» **Work to complete**: Rewrite every line of the items below as a Markdown table with the columns "No." and "Line," giving each row a number and omitting blank lines.

» **Provided records**:
--- begin ---

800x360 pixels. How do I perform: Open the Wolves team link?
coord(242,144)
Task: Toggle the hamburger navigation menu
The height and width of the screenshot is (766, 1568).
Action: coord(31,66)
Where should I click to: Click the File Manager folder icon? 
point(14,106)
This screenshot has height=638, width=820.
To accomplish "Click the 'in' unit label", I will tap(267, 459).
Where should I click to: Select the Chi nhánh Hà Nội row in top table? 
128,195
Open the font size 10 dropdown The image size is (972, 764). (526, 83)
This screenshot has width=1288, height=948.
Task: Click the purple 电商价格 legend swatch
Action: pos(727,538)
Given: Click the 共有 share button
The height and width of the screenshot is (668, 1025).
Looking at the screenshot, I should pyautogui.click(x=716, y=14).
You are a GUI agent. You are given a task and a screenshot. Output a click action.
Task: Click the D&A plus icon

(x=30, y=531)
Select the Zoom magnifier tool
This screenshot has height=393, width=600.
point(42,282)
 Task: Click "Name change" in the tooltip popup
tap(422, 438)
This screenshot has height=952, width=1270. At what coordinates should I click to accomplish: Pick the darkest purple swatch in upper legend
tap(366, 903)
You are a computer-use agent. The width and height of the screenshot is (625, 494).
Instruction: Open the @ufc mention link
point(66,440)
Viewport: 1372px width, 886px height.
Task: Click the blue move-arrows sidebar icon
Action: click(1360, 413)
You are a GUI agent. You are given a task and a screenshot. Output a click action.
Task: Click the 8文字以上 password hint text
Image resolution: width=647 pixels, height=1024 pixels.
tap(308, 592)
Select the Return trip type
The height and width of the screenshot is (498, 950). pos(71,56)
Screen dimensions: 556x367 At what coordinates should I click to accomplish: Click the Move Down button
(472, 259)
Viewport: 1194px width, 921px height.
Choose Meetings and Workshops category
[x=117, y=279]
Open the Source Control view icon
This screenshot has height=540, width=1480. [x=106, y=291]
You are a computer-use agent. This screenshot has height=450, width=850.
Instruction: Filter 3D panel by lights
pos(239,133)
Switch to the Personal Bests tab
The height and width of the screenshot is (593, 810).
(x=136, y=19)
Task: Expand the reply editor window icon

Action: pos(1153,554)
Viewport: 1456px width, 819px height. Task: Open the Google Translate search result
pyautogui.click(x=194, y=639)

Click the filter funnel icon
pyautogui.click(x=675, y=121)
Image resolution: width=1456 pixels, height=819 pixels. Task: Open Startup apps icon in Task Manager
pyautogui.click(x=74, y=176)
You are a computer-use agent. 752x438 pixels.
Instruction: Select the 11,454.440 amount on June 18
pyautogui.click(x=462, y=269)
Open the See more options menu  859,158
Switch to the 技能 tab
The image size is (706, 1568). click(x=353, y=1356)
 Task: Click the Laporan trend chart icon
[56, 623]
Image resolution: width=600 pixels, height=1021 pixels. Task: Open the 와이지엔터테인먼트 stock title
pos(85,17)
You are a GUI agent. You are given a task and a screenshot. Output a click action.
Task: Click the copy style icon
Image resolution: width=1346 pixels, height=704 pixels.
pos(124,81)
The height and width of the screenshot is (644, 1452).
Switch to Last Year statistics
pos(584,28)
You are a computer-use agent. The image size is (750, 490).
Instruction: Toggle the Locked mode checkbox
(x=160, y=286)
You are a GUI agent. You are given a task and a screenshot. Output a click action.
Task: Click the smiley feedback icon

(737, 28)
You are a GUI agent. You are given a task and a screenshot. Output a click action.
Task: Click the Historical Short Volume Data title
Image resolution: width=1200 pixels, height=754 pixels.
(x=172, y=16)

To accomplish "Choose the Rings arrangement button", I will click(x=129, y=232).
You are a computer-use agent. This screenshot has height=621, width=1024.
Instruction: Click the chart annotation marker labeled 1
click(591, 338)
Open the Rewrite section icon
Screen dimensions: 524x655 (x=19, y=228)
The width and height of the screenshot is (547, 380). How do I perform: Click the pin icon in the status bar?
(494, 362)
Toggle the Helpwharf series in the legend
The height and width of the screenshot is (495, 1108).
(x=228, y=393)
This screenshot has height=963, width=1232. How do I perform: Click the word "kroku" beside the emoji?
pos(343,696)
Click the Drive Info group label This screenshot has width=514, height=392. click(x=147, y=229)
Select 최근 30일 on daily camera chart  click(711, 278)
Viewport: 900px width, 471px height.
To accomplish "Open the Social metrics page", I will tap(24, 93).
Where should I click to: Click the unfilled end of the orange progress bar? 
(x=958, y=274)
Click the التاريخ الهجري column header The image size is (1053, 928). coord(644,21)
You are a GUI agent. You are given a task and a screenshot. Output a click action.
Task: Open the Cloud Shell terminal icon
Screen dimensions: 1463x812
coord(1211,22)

--- end ---

» **Task output**:
| No. | Line |
|---|---|
| 1 | 800x360 pixels. How do I perform: Open the Wolves team link? |
| 2 | coord(242,144) |
| 3 | Task: Toggle the hamburger navigation menu |
| 4 | The height and width of the screenshot is (766, 1568). |
| 5 | Action: coord(31,66) |
| 6 | Where should I click to: Click the File Manager folder icon?  |
| 7 | point(14,106) |
| 8 | This screenshot has height=638, width=820. |
| 9 | To accomplish "Click the 'in' unit label", I will tap(267, 459). |
| 10 | Where should I click to: Select the Chi nhánh Hà Nội row in top table?  |
| 11 | 128,195 |
| 12 | Open the font size 10 dropdown The image size is (972, 764). (526, 83) |
| 13 | This screenshot has width=1288, height=948. |
| 14 | Task: Click the purple 电商价格 legend swatch |
| 15 | Action: pos(727,538) |
| 16 | Given: Click the 共有 share button |
| 17 | The height and width of the screenshot is (668, 1025). |
| 18 | Looking at the screenshot, I should pyautogui.click(x=716, y=14). |
| 19 | You are a GUI agent. You are given a task and a screenshot. Output a click action. |
| 20 | Task: Click the D&A plus icon |
| 21 | (x=30, y=531) |
| 22 | Select the Zoom magnifier tool |
| 23 | This screenshot has height=393, width=600. |
| 24 | point(42,282) |
| 25 |  Task: Click "Name change" in the tooltip popup |
| 26 | tap(422, 438) |
| 27 | This screenshot has height=952, width=1270. At what coordinates should I click to accomplish: Pick the darkest purple swatch in upper legend |
| 28 | tap(366, 903) |
| 29 | You are a computer-use agent. The width and height of the screenshot is (625, 494). |
| 30 | Instruction: Open the @ufc mention link |
| 31 | point(66,440) |
| 32 | Viewport: 1372px width, 886px height. |
| 33 | Task: Click the blue move-arrows sidebar icon |
| 34 | Action: click(1360, 413) |
| 35 | You are a GUI agent. You are given a task and a screenshot. Output a click action. |
| 36 | Task: Click the 8文字以上 password hint text |
| 37 | Image resolution: width=647 pixels, height=1024 pixels. |
| 38 | tap(308, 592) |
| 39 | Select the Return trip type |
| 40 | The height and width of the screenshot is (498, 950). pos(71,56) |
| 41 | Screen dimensions: 556x367 At what coordinates should I click to accomplish: Click the Move Down button |
| 42 | (472, 259) |
| 43 | Viewport: 1194px width, 921px height. |
| 44 | Choose Meetings and Workshops category |
| 45 | [x=117, y=279] |
| 46 | Open the Source Control view icon |
| 47 | This screenshot has height=540, width=1480. [x=106, y=291] |
| 48 | You are a computer-use agent. This screenshot has height=450, width=850. |
| 49 | Instruction: Filter 3D panel by lights |
| 50 | pos(239,133) |
| 51 | Switch to the Personal Bests tab |
| 52 | The height and width of the screenshot is (593, 810). |
| 53 | (x=136, y=19) |
| 54 | Task: Expand the reply editor window icon |
| 55 | Action: pos(1153,554) |
| 56 | Viewport: 1456px width, 819px height. Task: Open the Google Translate search result |
| 57 | pyautogui.click(x=194, y=639) |
| 58 | Click the filter funnel icon |
| 59 | pyautogui.click(x=675, y=121) |
| 60 | Image resolution: width=1456 pixels, height=819 pixels. Task: Open Startup apps icon in Task Manager |
| 61 | pyautogui.click(x=74, y=176) |
| 62 | You are a computer-use agent. 752x438 pixels. |
| 63 | Instruction: Select the 11,454.440 amount on June 18 |
| 64 | pyautogui.click(x=462, y=269) |
| 65 | Open the See more options menu  859,158 |
| 66 | Switch to the 技能 tab |
| 67 | The image size is (706, 1568). click(x=353, y=1356) |
| 68 |  Task: Click the Laporan trend chart icon |
| 69 | [56, 623] |
| 70 | Image resolution: width=600 pixels, height=1021 pixels. Task: Open the 와이지엔터테인먼트 stock title |
| 71 | pos(85,17) |
| 72 | You are a GUI agent. You are given a task and a screenshot. Output a click action. |
| 73 | Task: Click the copy style icon |
| 74 | Image resolution: width=1346 pixels, height=704 pixels. |
| 75 | pos(124,81) |
| 76 | The height and width of the screenshot is (644, 1452). |
| 77 | Switch to Last Year statistics |
| 78 | pos(584,28) |
| 79 | You are a computer-use agent. The image size is (750, 490). |
| 80 | Instruction: Toggle the Locked mode checkbox |
| 81 | (x=160, y=286) |
| 82 | You are a GUI agent. You are given a task and a screenshot. Output a click action. |
| 83 | Task: Click the smiley feedback icon |
| 84 | (737, 28) |
| 85 | You are a GUI agent. You are given a task and a screenshot. Output a click action. |
| 86 | Task: Click the Historical Short Volume Data title |
| 87 | Image resolution: width=1200 pixels, height=754 pixels. |
| 88 | (x=172, y=16) |
| 89 | To accomplish "Choose the Rings arrangement button", I will click(x=129, y=232). |
| 90 | You are a computer-use agent. This screenshot has height=621, width=1024. |
| 91 | Instruction: Click the chart annotation marker labeled 1 |
| 92 | click(591, 338) |
| 93 | Open the Rewrite section icon |
| 94 | Screen dimensions: 524x655 (x=19, y=228) |
| 95 | The width and height of the screenshot is (547, 380). How do I perform: Click the pin icon in the status bar? |
| 96 | (494, 362) |
| 97 | Toggle the Helpwharf series in the legend |
| 98 | The height and width of the screenshot is (495, 1108). |
| 99 | (x=228, y=393) |
| 100 | This screenshot has height=963, width=1232. How do I perform: Click the word "kroku" beside the emoji? |
| 101 | pos(343,696) |
| 102 | Click the Drive Info group label This screenshot has width=514, height=392. click(x=147, y=229) |
| 103 | Select 최근 30일 on daily camera chart  click(711, 278) |
| 104 | Viewport: 900px width, 471px height. |
| 105 | To accomplish "Open the Social metrics page", I will tap(24, 93). |
| 106 | Where should I click to: Click the unfilled end of the orange progress bar?  |
| 107 | (x=958, y=274) |
| 108 | Click the التاريخ الهجري column header The image size is (1053, 928). coord(644,21) |
| 109 | You are a GUI agent. You are given a task and a screenshot. Output a click action. |
| 110 | Task: Open the Cloud Shell terminal icon |
| 111 | Screen dimensions: 1463x812 |
| 112 | coord(1211,22) |